Baron Toll, the Arctic explorer, found remains of a saber-toothed tiger and a 90-foot plum tree with green leaves and ripe fruit on its branches over 600 miles north of the Arctic Circle in the New Siberian Islands. Today, the only vegetation that grows there is a one-inch high willow.
Grady copied this almost word-for-word. Dillow cited as his sources, the book The Mammoth and Mammoth Hunting in North-East Siberia (1926) by Bassett Digby and the journal article “The Carcasses of the Mammoth and Rhinoceros Found in the Frozen Ground of Siberia” (1929) by I.P. Tolmachoff. I do have my own copies of both of these. Neither writer was a flake. Digby was a naturalist who had traveled extensively in Siberia and written several enjoyable books about his experiences there. Tolmachoff was a well-respected academic and curator of the Section of Invertebrate Paleontology at the Carnegie Museum.
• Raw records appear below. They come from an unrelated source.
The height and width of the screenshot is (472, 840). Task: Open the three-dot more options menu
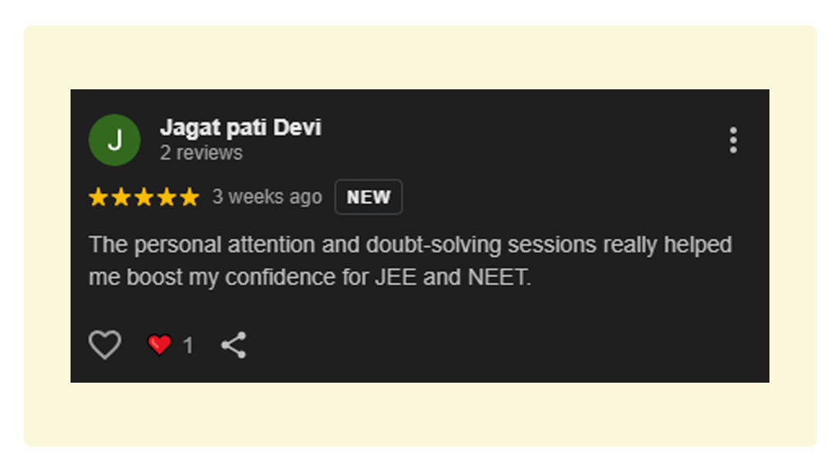click(x=733, y=140)
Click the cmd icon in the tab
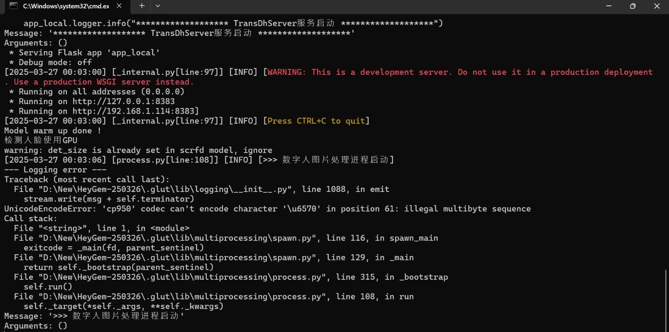This screenshot has width=669, height=332. click(13, 6)
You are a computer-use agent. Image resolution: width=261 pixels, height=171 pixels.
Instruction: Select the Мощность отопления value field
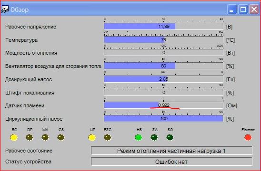point(163,53)
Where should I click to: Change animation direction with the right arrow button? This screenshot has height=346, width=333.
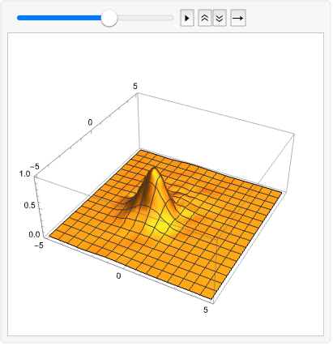pyautogui.click(x=238, y=18)
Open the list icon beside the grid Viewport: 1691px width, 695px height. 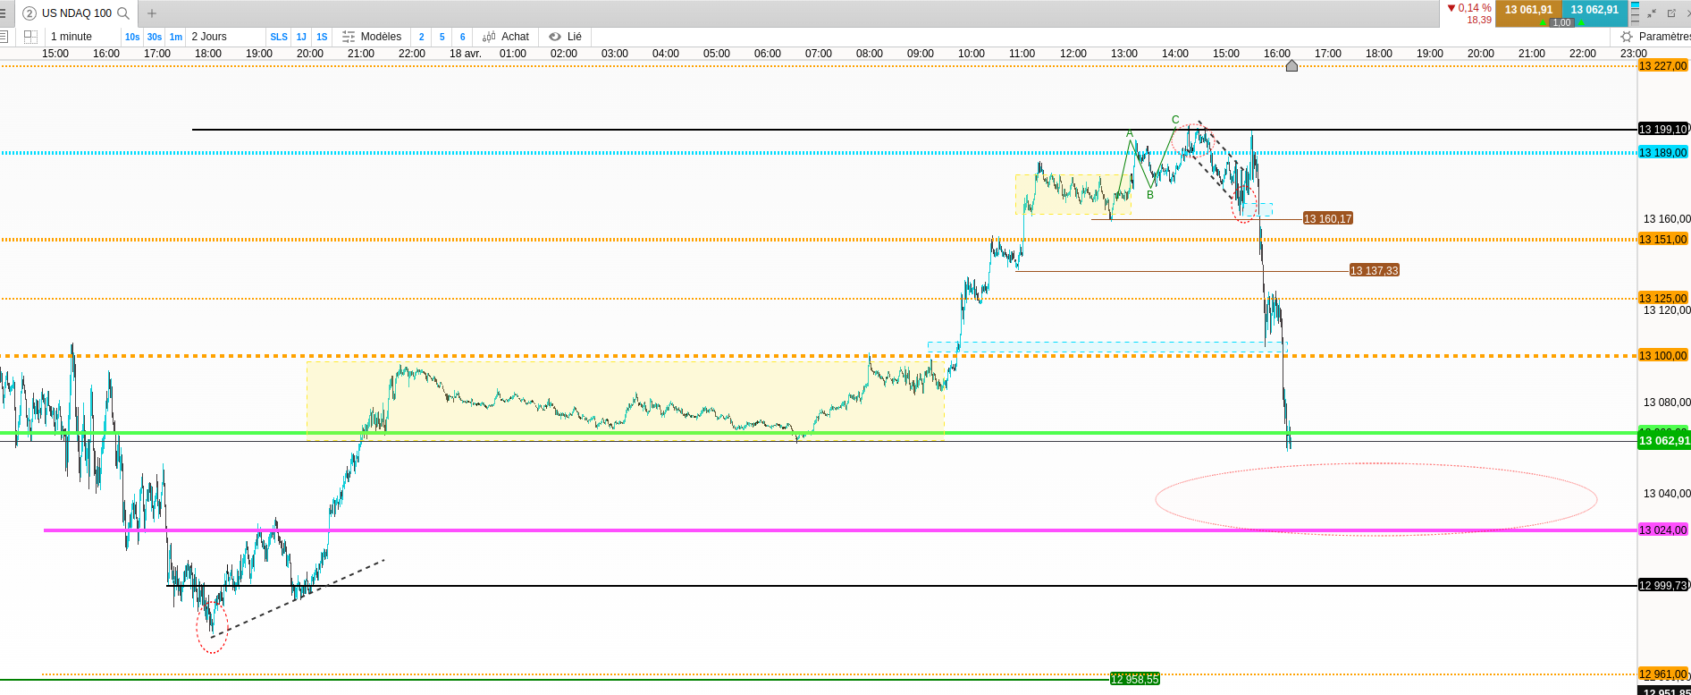click(4, 37)
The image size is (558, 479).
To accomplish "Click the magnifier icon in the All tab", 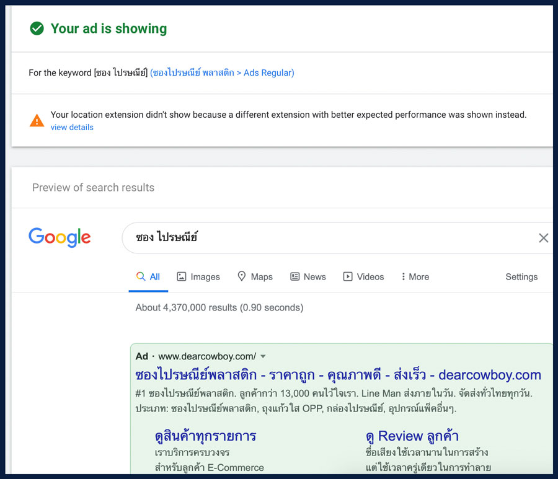I will pyautogui.click(x=141, y=276).

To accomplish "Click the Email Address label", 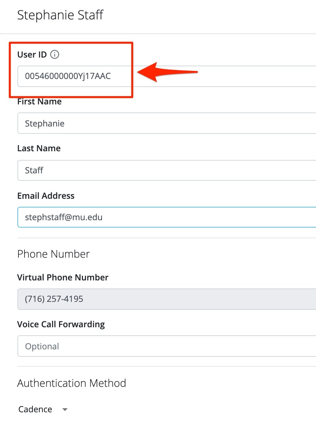I will [46, 196].
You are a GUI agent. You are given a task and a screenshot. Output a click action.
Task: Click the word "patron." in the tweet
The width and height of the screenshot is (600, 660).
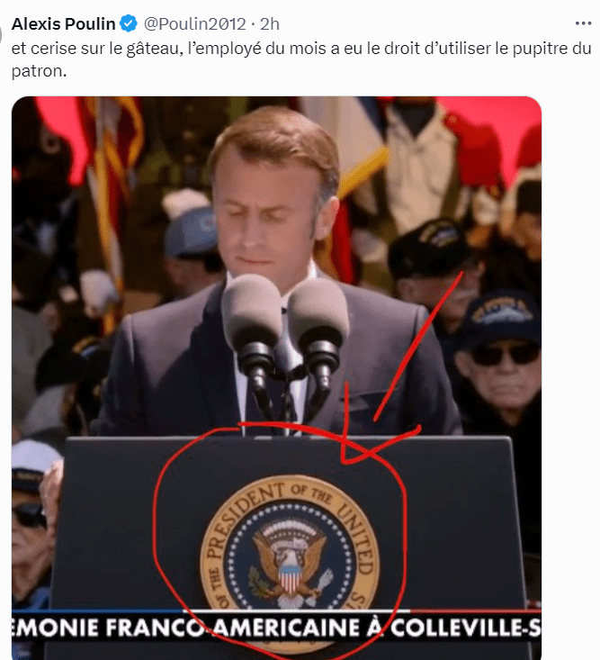[39, 71]
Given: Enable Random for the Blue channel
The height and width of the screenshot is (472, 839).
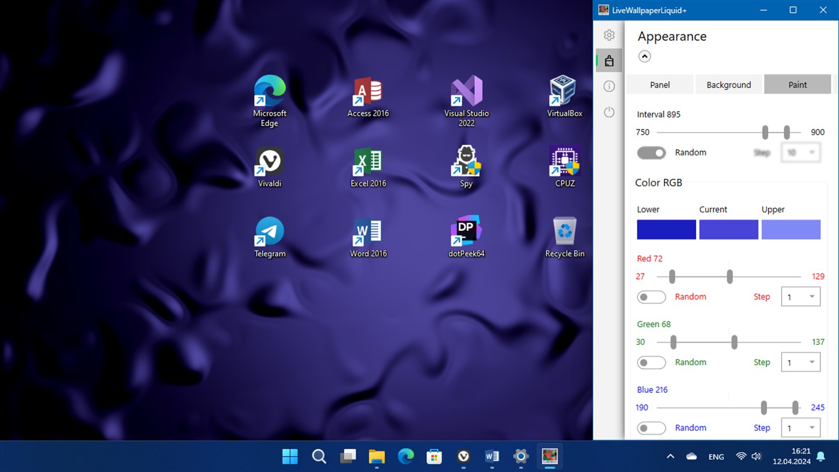Looking at the screenshot, I should coord(651,428).
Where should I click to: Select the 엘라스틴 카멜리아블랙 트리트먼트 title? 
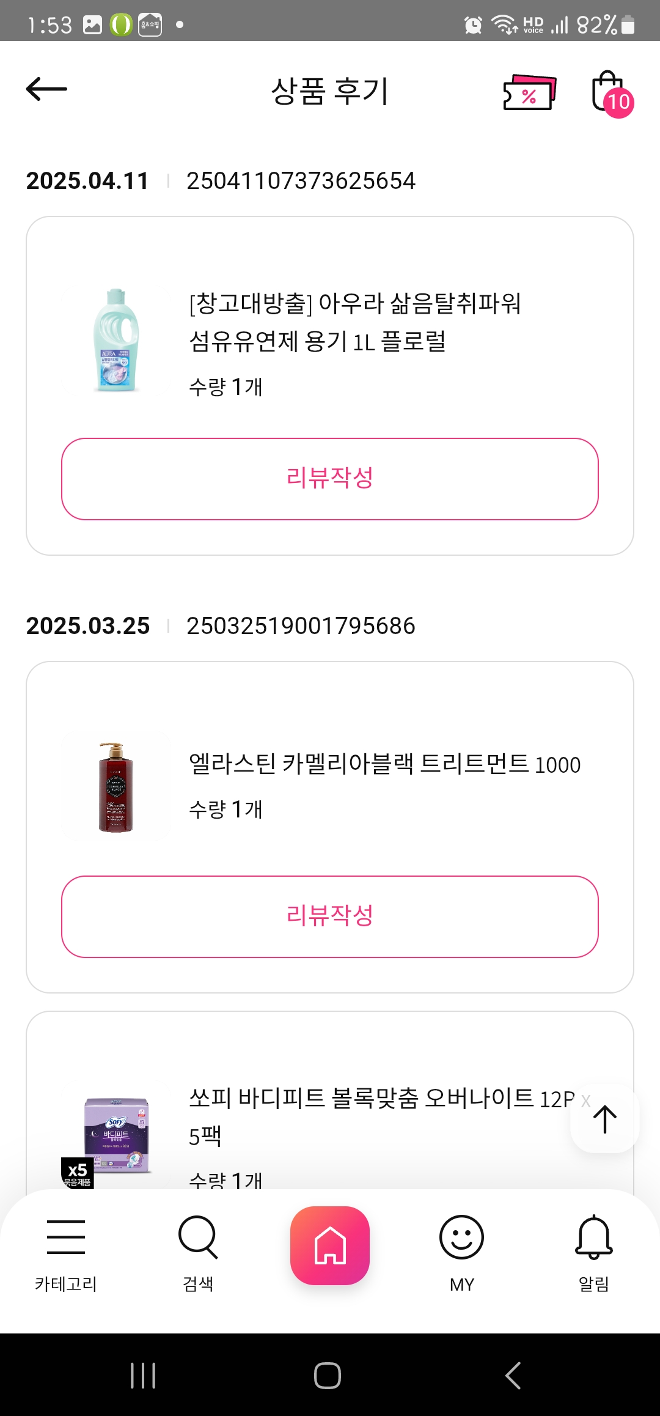[x=384, y=764]
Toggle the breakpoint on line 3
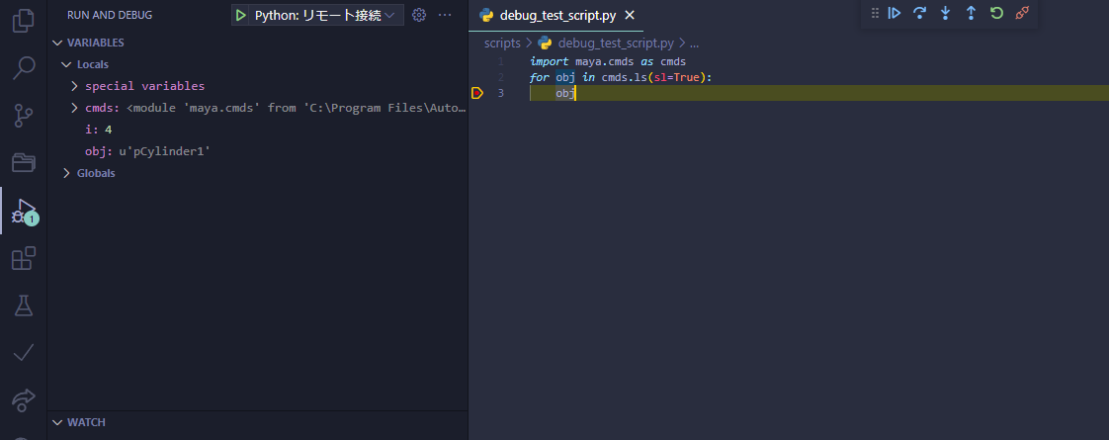Viewport: 1109px width, 440px height. pyautogui.click(x=477, y=93)
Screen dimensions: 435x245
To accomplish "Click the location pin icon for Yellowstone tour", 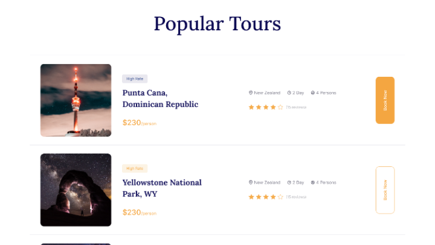I will coord(250,182).
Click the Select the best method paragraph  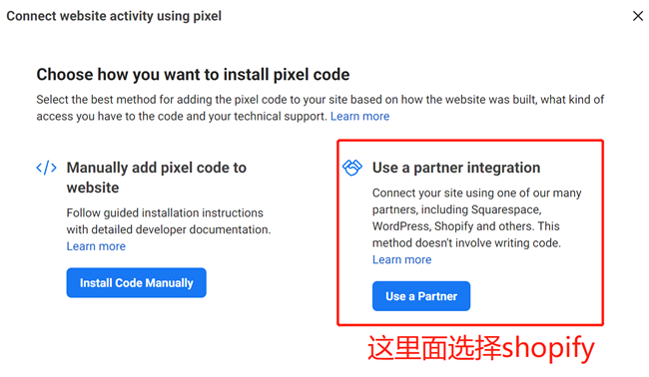click(x=320, y=108)
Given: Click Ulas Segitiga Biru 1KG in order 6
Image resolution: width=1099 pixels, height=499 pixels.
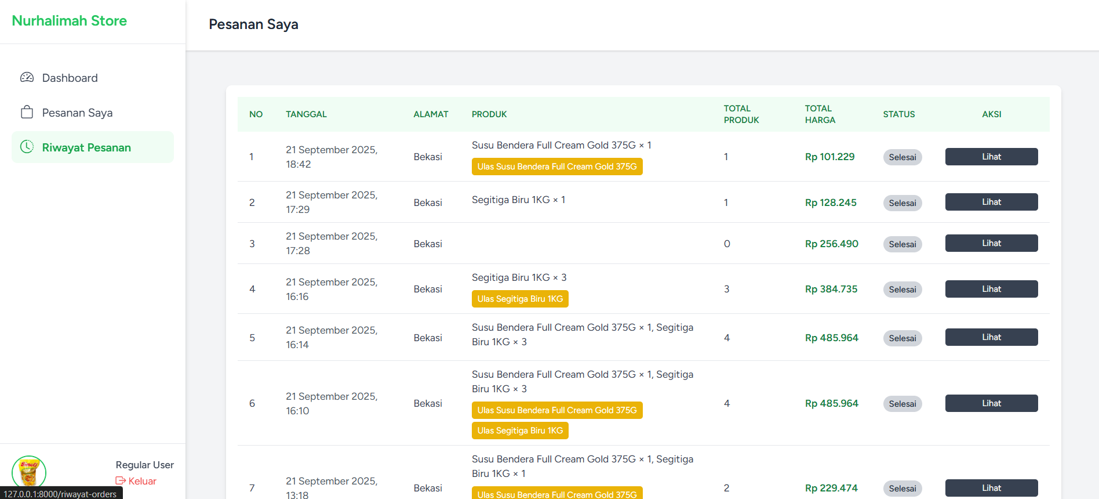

Tolmachoff cites four different works by Baron Toll in his article and mentions evidence of Pleistocene alder trees (Alnus fruticosa) on the New Siberia Islands four separate times without, however, specifically describing that one find. The description of the tree is in Digby.
It was along the south coast [of Great Lyakhovski Island] that Toll found his extraordinary layers of what he called “fossil ice [permafrost].” They were as much as 70 ft. thick. On the top of them lay the post-Tertiary deposits in which were remains of wooly rhinoceros and mammoth, American stag, reindeer, a horse (apparently the Mongolian wild horse, which still exists), saiga, antelope, ovibos, and sabre-toothed tiger. There was lying among them, too, a 90 ft. alder-tree (Alnus fructicosa), with even its roots and seeds preserved.
Babinski’s eagle eyes noticed something that I would have completely missed had he not pointed it out. The botanical name is misspelled in Digby’s account. The correct name for that variety of alder, which Tolmachoff uses, is Alnus fruticosa. Digby wrote Alnus fructicosa with an extra “c” in the second word. Fruticosa means bushy; fructicosa means fruiting. There is no plant called Alnus fructicosa.
Since Digby has a description of that one find and Tolmachoff does not, it looks like Dillow based his paragraph just on Digby and not on Digby and Tolmachoff. I suspect Dillow footnoted Tolmachoff just to add authority to the story. Digby mentions the ninety-foot height, so Dillow can be forgiven that one detail. Digby and Tolmachoff both are specific on the point that the tree was an alder. Even if they had called it the non-existent fruiting alder, that would not have made it a plum tree. The genus for plum trees is Prunus, not Alnus. Digby describes “roots and seeds preserved,” not “green leaves and ripe fruit.” And plum trees do not grow to be ninety feet tall. At this point, it looks bad for Dillow.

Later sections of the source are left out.